3. Alternative Asset ETF

Let's start with what alternative assets are. The scope of alternative assets is very wide, including gold and currency, commodity equities, real estate, private equity, infrastructure, and more.

Classification of ETFs
Among them, gold ETF is a common tradable instrument in the market. The vast majority of its fund symbols are based on gold assets, closely tracking the price of gold, and are open-ended funds listed on stock exchanges.

Similarly, commodity ETFs, real estate ETFs, and other alternative asset ETFs are all investment targets corresponding to the assets. Therefore, alternative asset ETFs are open-ended funds that track the trends of alternative assets.

The advantage of alternative assets is that investors can participate in the trading of expensive assets such as gold, crude oil, real estate, etc. with a very low threshold, and the liquidity of funds is much stronger than that of trading physical assets.



Second, classified by industry themes
Classified by industry or theme, ETFs can be divided into industry ETFs and thematic ETFs.



1. Industry ETF

What is an industry ETF? As I mentioned in the previous "Introduction to US Stock Earnings Reports" course: In the United States, the common industry classification standard is mainly the GICS industry classification. According to this classification standard, US stocks can be divided into 11 primary industries, namely energy, raw materials, industrials, consumer discretionary, consumer staples, healthcare, finance, information technology, communication, utilities, and real estate.

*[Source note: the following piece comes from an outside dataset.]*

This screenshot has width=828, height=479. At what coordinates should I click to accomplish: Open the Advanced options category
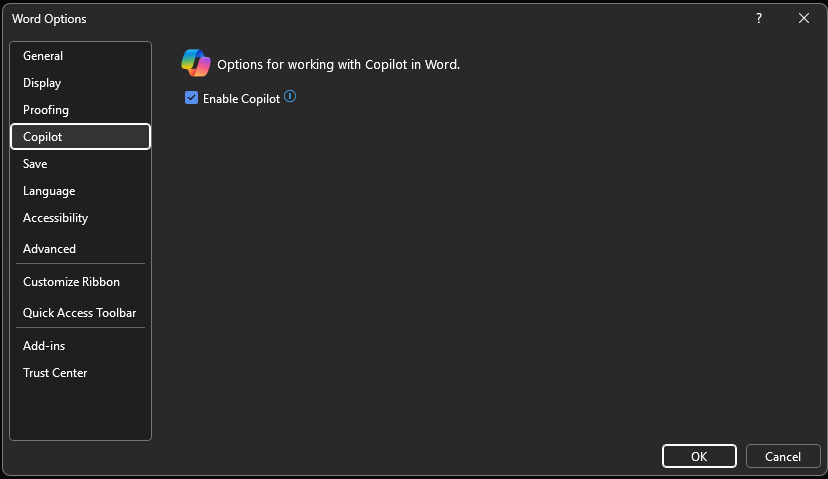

If you have a strong belief in a particular industry and want to participate in investments in that industry, what should you do? The answer is to buy the corresponding industry ETF.

In the US, all 11 major sectors have ETF coverage, and below these sectors, we can actually find corresponding passive ETFs for investment in the sub-industries. Here, taking the medical health sector as an example, its three-level sub-industries, medical equipment, medical services, pharmaceuticals, biotechnology, and life sciences, also have corresponding ETFs for tracking.
Classification of ETFs
(Source: Bloomberg, MSCI)





2. Theme ETFs

After understanding industry ETFs, let's take a look at theme ETFs.

Many investors may find GICS industry segmentation too rigid, not being able to distinguish which sub-industry familiar companies belong to, or may have a bullish view on a specific investment theme or concept rather than a specific sub-industry. In this case, some theme ETFs are a good choice.

For instance, in the rapidly developing cloud computing industry, there is a First Trust ETF, SKYY, which tracks companies like Amazon, Alibaba, Microsoft, and Google, which are giants in the cloud computing business, as well as newcomers like Kingsoft Cloud and MongoDB.

For investors with a liking for clean energy, they can find the iShares Global Clean Energy ETF, ICLN, which tracks the s&p global clean energy index.
Classification of ETFs
(Source: Morningstar website, data as of 11/30/2020, data is for reference only and does not represent any predictions or investment advice on future returns)




Choosing industries and sectors, and purchasing the best-performing companies in the entire industry through ETFs, helps enrich the investment portfolio and diversify investment risks.